共産党に入党するも除名され読売新聞に… 渡辺恒雄氏が“独裁者”として君臨するまでの道のりを追う
“自分は記者だからカネはいりません。その代わりに情報を下さい”
こんな逸話もある。 「ある時、伴睦さんが渡辺さんに“カネで困ったことがあったら俺に言え”と言ったそうです。渡辺さんは“自分は記者だからカネはいりません。その代わりに情報を下さい”と返した。それ以来、伴睦さんはカネではなく情報を渡すようになった、ともいわれています」(丹羽氏) とはいえ、伴睦氏から得た情報を次々と記事にしたわけではなく、 「渡辺さんはインタビューで“自分にとって最大の苦しみは、伴睦さんからもらった機密事項を特ダネにできなかったことだ”と語っています。おそらく伴睦さんを利用して記事を書こうとは思っておられなかったんじゃないかな。渡辺さんは8歳の時に父親を亡くしており、伴睦さんは父親のような存在だった、と渡辺さんは明かしています」(同)
政治の「プレーヤー」として
渡辺氏が政治記者として異質だったのは、時に政治の裏舞台を取材する立場を超え、「プレーヤー」として振る舞うことである。 例えば60年7月の自民党総裁選の際、岸信介氏からの支援を得る密約を結んでいた伴睦氏は、立候補を予定していた。 「そこで渡辺さんは密約が生きているか確認するため、岸さんのところへ行く。

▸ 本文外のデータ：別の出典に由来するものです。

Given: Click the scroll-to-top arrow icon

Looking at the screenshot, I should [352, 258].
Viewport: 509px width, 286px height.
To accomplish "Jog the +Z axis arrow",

すると岸さんは“白さも白し富士の白雪”と答えたそうです。これは56年12月の総裁選に立候補した岸さんが伴睦さんに支援を求めた時、伴睦さんが岸さんに向かって言った言葉でした。つまり、密約は白紙、ということ。実際、支援する約束はほごにされました」(丹羽氏)
交渉の当事者となりながら、その裏舞台を記事に
61年ごろから行われた日韓国交正常化交渉を巡っては、交渉の当事者となりながら、その裏舞台を記事にする、という“離れ業”をやってのけている。キーマンとなったのは、韓国の朴正煕(パクチョンヒ)氏率いる軍事政権のナンバー2だった金鍾泌(キムジョンピル)氏だ。 「渡辺さんが金氏を伴睦さんに紹介したところ、意気投合。渡辺さんも随行し、まだ国交のない韓国を訪問するのです。そして当時の最高指導者だった朴正煕氏と伴睦さんが会談。朴氏は伴睦さんを料亭に招待して一晩中飲み明かし、最後は“一緒に泊まろう”とまで言ったそうです」(丹羽氏) そうした中、渡辺氏は「大平・金合意メモ」と呼ばれるものの存在を知る。それは伴睦氏が訪韓する1カ月前に当時の外務大臣・大平正芳氏と金氏が交わした手書きメモで、日本が韓国に対して行う経済協力の額が記されていた。そうした内容を含む韓国との交渉の詳細を報じるスクープ記事が読売新聞1面トップに大きく掲載されたのは、62年12月15日。もちろん書いたのは渡辺氏だ。